Ramsay, supra, note 2, Vol. 3, 65-66, 106:
"The distrust which prevailed among the people, respecting the punctual fulfilment of contracts, arose from the powers claimed, and, in too many instances, exercised by the state legislatures, for impairing the obligation of contracts; . . . These prolific sources of evil were completely done away by the new constitution. . . .
". . . State legislatures, in too many instances, yielded to the necessities of their constituents, and passed laws, by which creditors were compelled, either to wait for payment of their just demands, on the tender of security, or to take property, at a valuation, or paper money falsely purporting to be the representative of specie. These laws were considered, by the British, as inconsistent with . . . the treaty, . . . The Americans palliated these measures, by the plea of necessity; . .."
Ramsay, The History of South-Carolina (1809), Vol. II, pp. 429-430:
"The effects of these laws, interfering between debtors and creditors, were extensive. They destroyed public credit and confidence between man and man; injured the morals of the people, and in many instances ensured and aggravated the final ruin of the unfortunate debtors for whose temporary relief they were brought forward."

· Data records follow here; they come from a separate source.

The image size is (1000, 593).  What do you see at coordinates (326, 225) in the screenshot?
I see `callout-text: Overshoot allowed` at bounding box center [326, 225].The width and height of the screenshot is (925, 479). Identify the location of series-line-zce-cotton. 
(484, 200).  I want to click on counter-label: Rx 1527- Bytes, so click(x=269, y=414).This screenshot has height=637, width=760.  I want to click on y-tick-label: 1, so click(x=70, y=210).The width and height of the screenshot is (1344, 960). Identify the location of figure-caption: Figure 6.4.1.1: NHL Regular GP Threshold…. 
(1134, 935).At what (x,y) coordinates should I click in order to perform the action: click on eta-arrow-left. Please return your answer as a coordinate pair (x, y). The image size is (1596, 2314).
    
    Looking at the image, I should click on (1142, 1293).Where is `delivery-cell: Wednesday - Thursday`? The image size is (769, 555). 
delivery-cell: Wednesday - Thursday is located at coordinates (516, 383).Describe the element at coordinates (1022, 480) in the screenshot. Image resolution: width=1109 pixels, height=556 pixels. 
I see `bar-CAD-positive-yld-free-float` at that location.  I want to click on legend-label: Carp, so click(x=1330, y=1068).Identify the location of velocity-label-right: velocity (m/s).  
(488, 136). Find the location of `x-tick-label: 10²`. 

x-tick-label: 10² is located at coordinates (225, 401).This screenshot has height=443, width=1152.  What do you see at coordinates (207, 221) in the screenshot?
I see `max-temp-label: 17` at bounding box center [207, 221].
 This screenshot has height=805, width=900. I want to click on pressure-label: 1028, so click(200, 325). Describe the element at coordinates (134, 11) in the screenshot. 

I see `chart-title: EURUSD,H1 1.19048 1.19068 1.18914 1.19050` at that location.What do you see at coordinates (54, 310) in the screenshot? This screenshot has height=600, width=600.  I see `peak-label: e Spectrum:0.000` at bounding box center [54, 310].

Mr. Warren, in his book, "The Making of the Constitution," pp. 552-555, has an interesting resume of the proceedings in the Convention and of the conflicting views which were before the state conventions for consideration. He says in part:
"The Convention then was asked to perfect their action in favor of honesty and morality, by adding a prohibition on the States which would put an end to statutes enacting laws for special individuals, setting aside Court judgments, repealing vested rights, altering corporate charters, staying the bringing or prosecution of suits, preventing foreclosure of mortgages, altering the terms of contracts, and allowing tender in payment of debts of something other than that contracted for. The State Legislatures had hitherto passed such laws in abundant measure, and the situation was graphically described later by Chief Justice Marshall in one of his most noted decisions [Ogden v. Saunders, 12 Wheat. 213, 354], as follows:
"`The power of changing the relative situation of debtor and creditor, of interfering with contracts, a power which comes home to every man, touches the interest of all, and controls the conduct of every individual in those things which he supposes to be proper for his own exclusive management, had been used to such an excess by the State Legislatures as to break in upon the ordinary intercourse of society and destroy all confidence between man and man. The mischief had become so great, so alarming, as not only to impair commercial intercourse and threaten the existence of credit, but to sap the morals of the people and destroy the sanctity of private faith. To guard against the continuance of the evil was an object of deep interest with all the truly wise as well as virtuous of this great community, and was one of the important benefits expected from a reform of the government.'
"To obviate the conditions thus described, King of Massachusetts proposed the insertion of a new restriction on the States. . . . Wilson and Madison supported his motion. Mason and G. Morris, however, believed that it went too far in interfering with the powers of the States. . . . There was also a genuine belief by some delegates that, under some circumstances and in financial crises, such stay and tender laws might be necessary to avert calamitous loss to debtors. . . . The other delegates had been deeply impressed by the disastrous social and economic effects of the stay and tender laws which had been enacted by most of the States between 1780 and 1786, and they decided to make similar legislation impossible in the future."